Here is a thought arising from my preparation of material for a seminar on Preaching Luke's Gospel ...
It is widely accepted by Lukan scholars that in neither Luke's Gospel nor its sequel is there an articulation of atonement as the reason for the death of Christ on the cross. Jesus dies on the cross because the Messiah must suffer in order for God's plan for humanity to be fulfilled, but not in order that atonement may be made for sins. Naturally this leads to much pondering: how can Luke, for whom Paul is clearly a hero, be so "un-Pauline" in his theology of the cross? Quickly one can arrive at answers such as, Luke (or, maybe 'Luke' because we may have mistaken as to who the actual author of Gospel and Acts was) wrote much later than we think; he was neither a companion of Paul nor a close reader of his writings. In my own reflection built into the material I presented I proposed that Luke's primary audience, Theophilus, a godfearing Gentile, like the centurions of Luke 7 and Acts 10, had no need for certainty about forgiveness of sins, but did have a need for certainty that Gentiles are included in the plan of God; hence omission of atonement, but not for reason of Luke being ignorant or unsympathetic to Paul's theology of the cross.

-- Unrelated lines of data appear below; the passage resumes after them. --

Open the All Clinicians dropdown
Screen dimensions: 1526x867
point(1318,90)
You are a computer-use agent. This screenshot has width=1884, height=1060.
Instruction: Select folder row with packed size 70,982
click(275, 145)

Here is my thought: given the stridency in the debate between the 'Old Perspective on Paul' and the 'New Perspective on Paul', might we realistically suppose that if Luke's writings had been lost before the New Testament was formed, but then discovered in the last decade, would we welcome its discovery or discard it? My hunch is that some in the debate (i.e. some Old Perspectivers) would discard it on the grounds that it falls short of the standard set in Romans 3-8.
But the fact is: we do have Luke's Gospel and Acts in the canon of the New Testament. Does that say anything to us about the range of views on the cross which are acceptable as orthodoxy grounded in Scripture?